A comprehensive survey of capitalism's colonialist roots and
uncertain future
Those who control
the world's commanding economic heights, buttressed by the theories
of mainstream economists, presume that capitalism is a self-contained
and self-generating system. Nothing could be further from the truth.
In this pathbreaking book-winner of the Paul A. Baran-Paul M. Sweezy
Memorial Award-radical political economists Utsa Patnaik and Prabhat
Patnaik argue that the accumulation of capital has always required
the taking of land, raw materials, and bodies from noncapitalist
modes of production.

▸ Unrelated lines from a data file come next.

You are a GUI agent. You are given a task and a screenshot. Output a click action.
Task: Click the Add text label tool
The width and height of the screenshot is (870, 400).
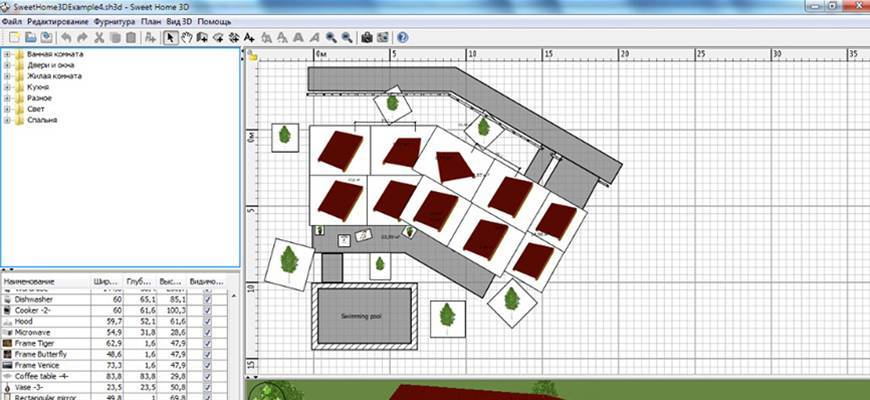click(251, 37)
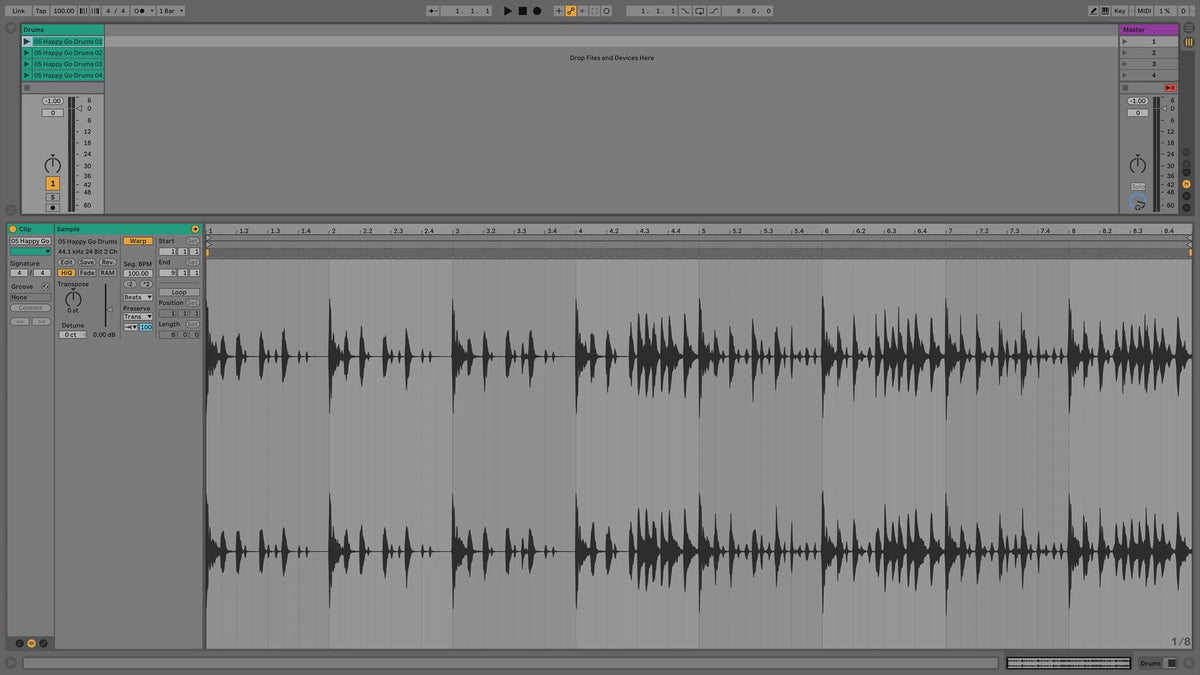Switch to Session view selector icon
This screenshot has height=675, width=1200.
[1189, 41]
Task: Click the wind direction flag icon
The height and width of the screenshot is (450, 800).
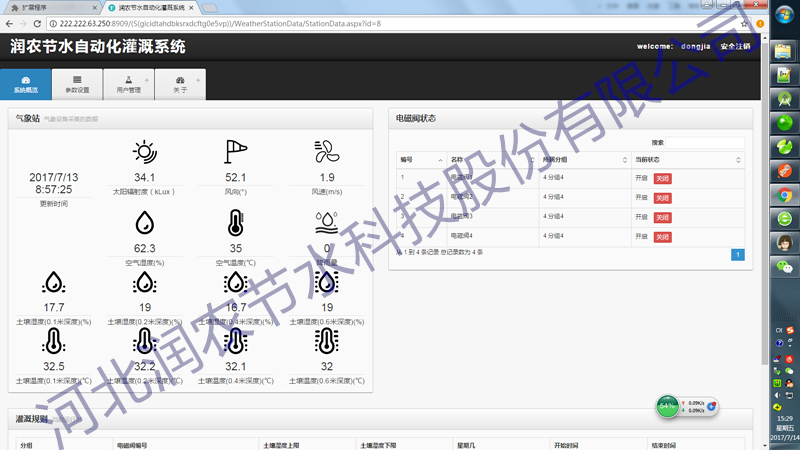Action: [x=235, y=152]
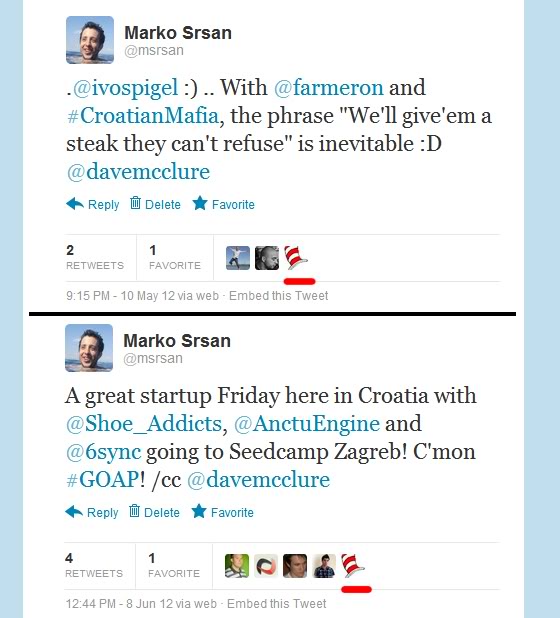Open the 2 Retweets count on top tweet
Image resolution: width=560 pixels, height=618 pixels.
pos(95,257)
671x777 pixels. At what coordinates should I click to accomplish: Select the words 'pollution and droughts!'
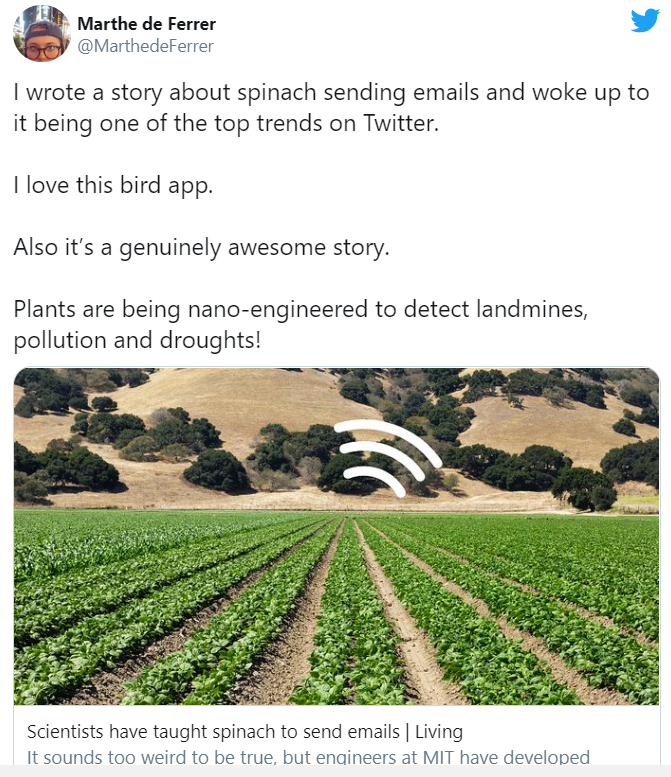(x=137, y=339)
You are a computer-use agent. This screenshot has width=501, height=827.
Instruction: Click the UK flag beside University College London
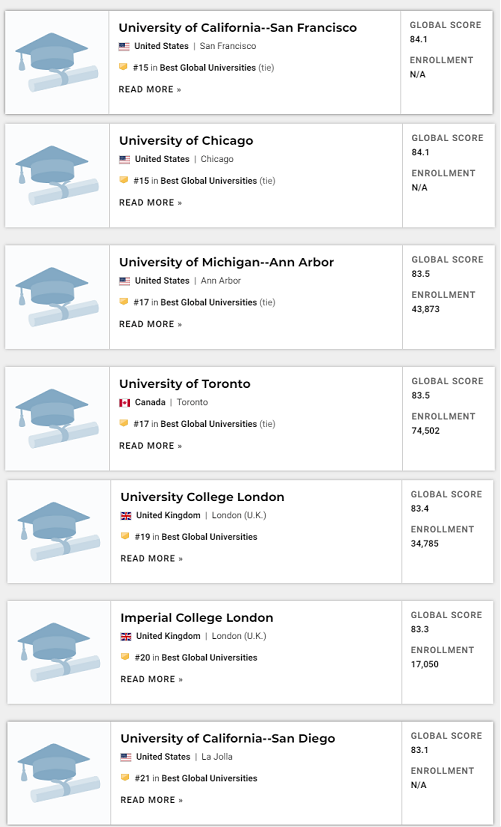coord(126,515)
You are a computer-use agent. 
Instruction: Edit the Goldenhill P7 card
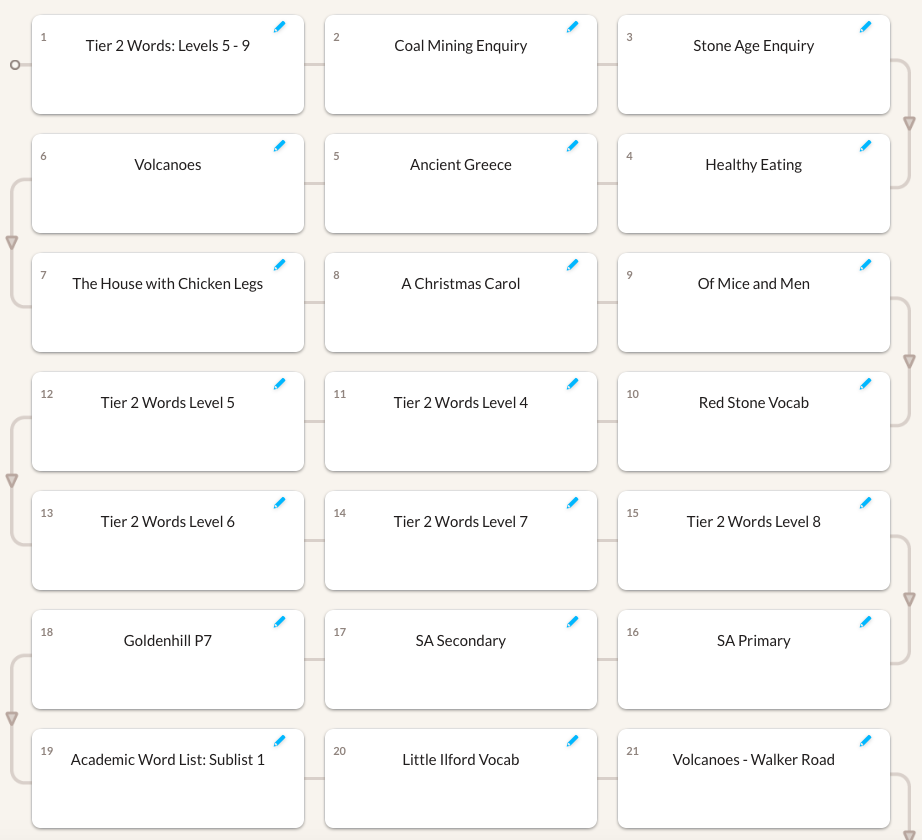(x=279, y=622)
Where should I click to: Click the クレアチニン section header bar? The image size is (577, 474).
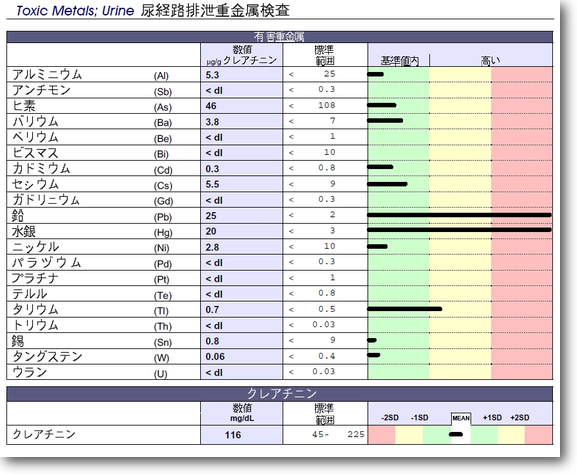tap(279, 393)
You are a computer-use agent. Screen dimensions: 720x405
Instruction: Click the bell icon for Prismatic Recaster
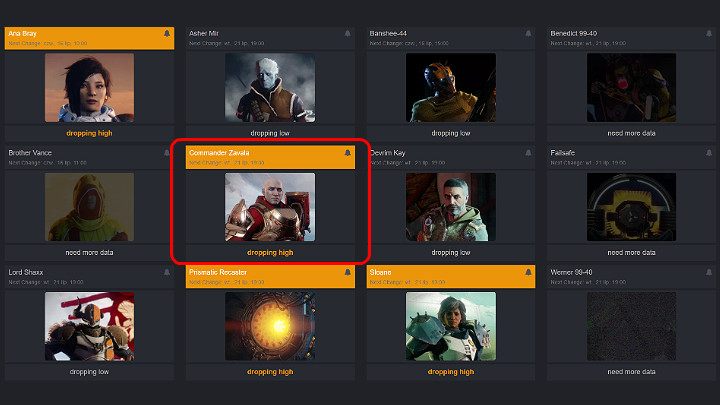[347, 272]
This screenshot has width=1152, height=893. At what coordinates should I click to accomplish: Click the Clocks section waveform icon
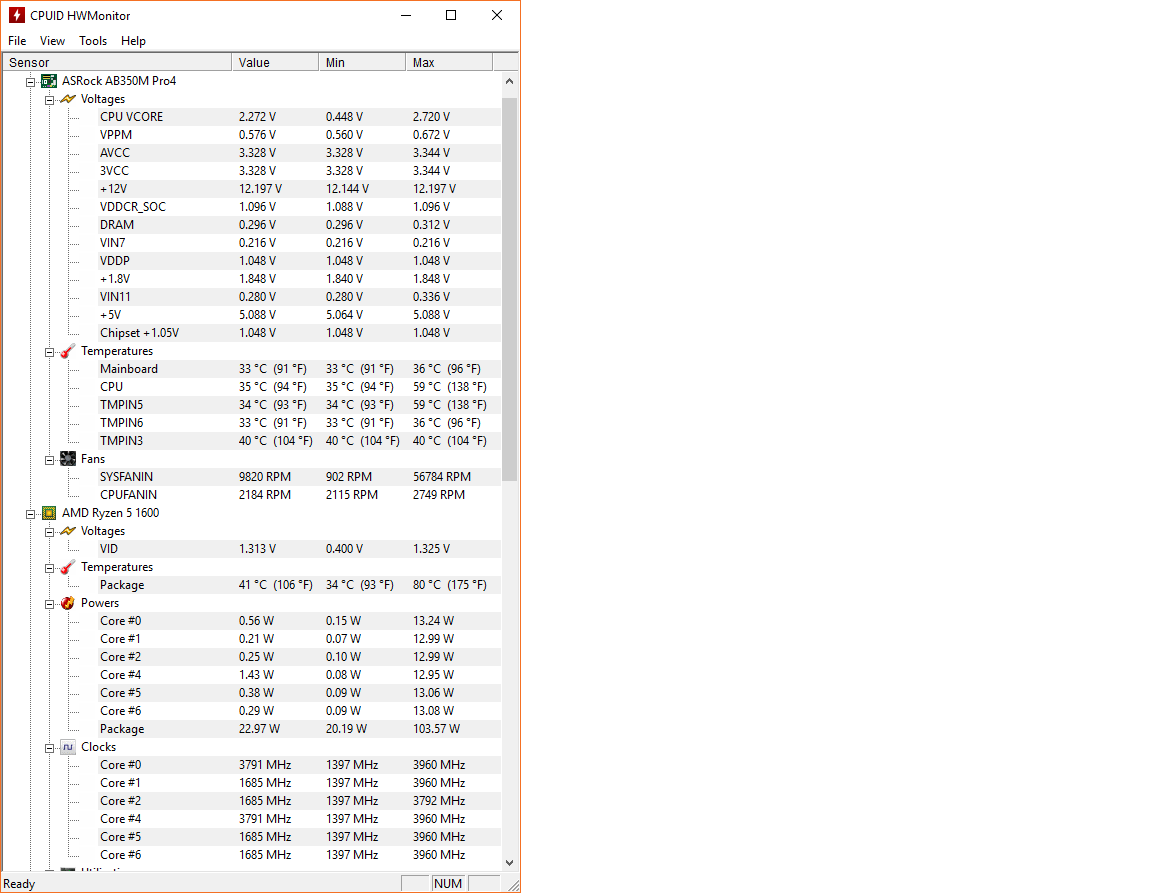click(x=68, y=747)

They begin with a thorough debunking of
mainstream economics.
Then, looking at the
history of capitalism, from the beginnings of colonialism half a
millennium ago to today's neoliberal regimes, they discover that,
over the long haul, capitalism, in order to exist, must metastasize
itself in the practice of imperialism and the immiseration of
countless people. A few hundred years ago, write the Patnaiks,
colonialism began to ensure vast, virtually free, markets for new
products in burgeoning cities in the West. But even after slavery was
generally abolished, millions of people in the Global South still
fell prey to the continuing lethal exigencies of the marketplace.
Even
after the Second
World War, when decolonization led to the end of the so-called
"Golden Age of Capitalism," neoliberal economies stepped in
to reclaim the Global South, imposing drastic "austerity"
measures on working people. But, say the Patnaiks, this neoliberal
economy, which lives from bubble to bubble, is doomed to a protracted
crisis. In its demise, we are beginning to see-finally-the
transcendence of the capitalist system.